Los tratamientos y sus consecuencias son estremecedores, el desgaste de cuantos participan directa o indirectamente en el intento es demoledor. Pero se afronta con la fuerza de la esperanza. Una hipotética “victoria” final convertiría todo el esfuerzo en un caudal incontenible de satisfacción y plenitud.
En caso de derrota (el más frecuente), el vacío es insondable y la huella indeleble. La alternativa es evitar el duro tránsito por el dolor. Asumir que no hay curación y aplicarse en que el último tiempo de vida del enfermo sea lo más placentero y agradable posible.

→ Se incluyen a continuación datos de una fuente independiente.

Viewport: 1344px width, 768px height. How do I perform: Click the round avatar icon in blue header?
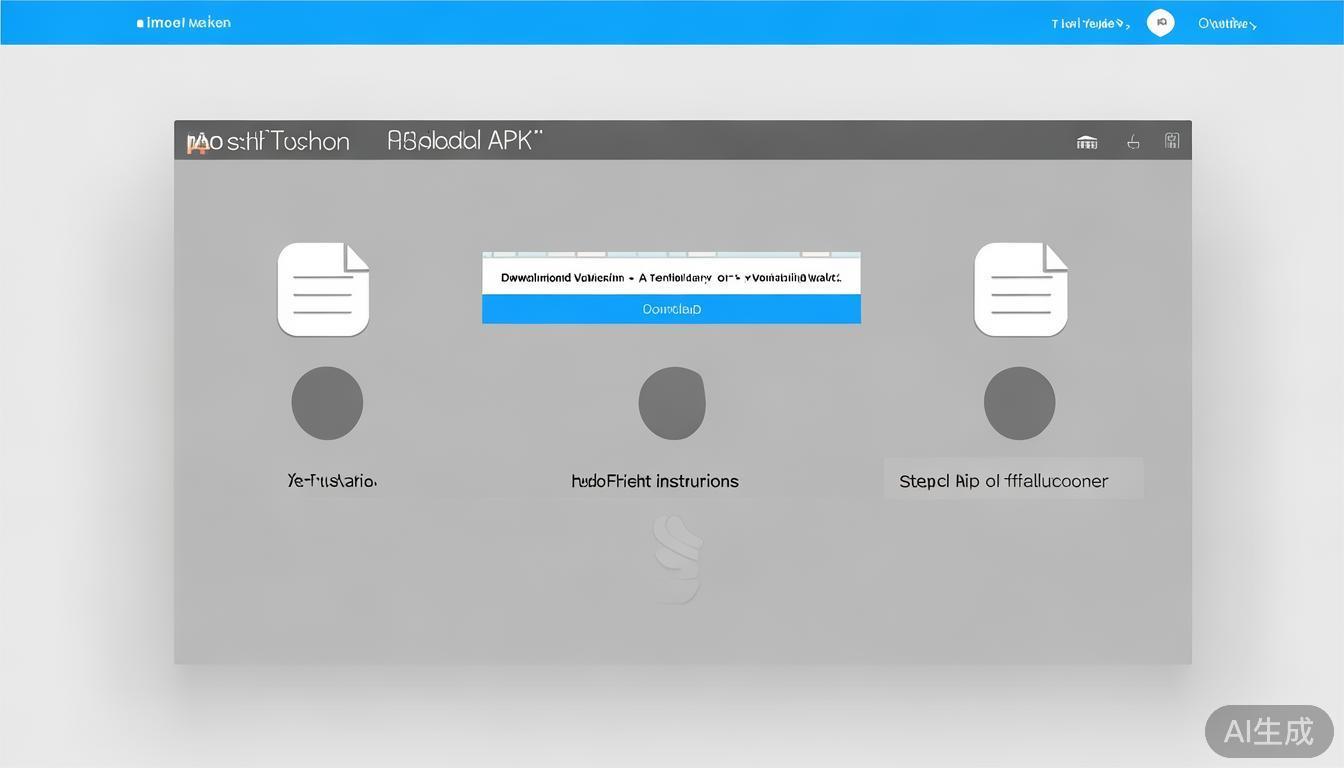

Quizá la vida sea más corta, pero de mayor calidad, ajena al sufrimiento (casi tortura) de los tratamientos médicos y sus perversos aledaños. Ceuta está políticamente herida de muerte. Padecemos una muy grave enfermedad de duración indeterminada y evolución imprevisible.
Durante mucho tiempo he discutido esto con pasión y vehemencia. Siempre he militado en el bando de los que piensan que, a pesar de todo, merece la pena luchar, porque queda una posibilidad, muy remota, pero una posibilidad real, de salir vencedores del trance con orgullo y dignidad.
Otras muchas personas con las que he discutido (inteligentes, formadas y de diferentes ideologías) han sostenido la tesis contraria. No merece la pena arrastrarnos hasta la extenuación acumulando fatiga, sufrimiento, amargura y frustración, porque no hay solución; es mejor vivir con tranquilidad el tiempo que nos quede (sin hacernos preguntas, sin elevar la mirada, sin más anhelos ni ambición). He sido tremendamente crítico con esta posición. Me he negado radicalmente a aceptar que un pueblo no pueda labrar su propio destino.
Pero he de reconocer, con honestidad no exenta de tristeza, que he empezado a dudar. ¿Y si ellos llevaran razón? ¿No será más práctico, y realista, seguir viviendo en la Ciudad alegre y confiada; acomodándonos al devenir de los acontecimientos, fingiendo ignorancia y disfrutando del dorado presente?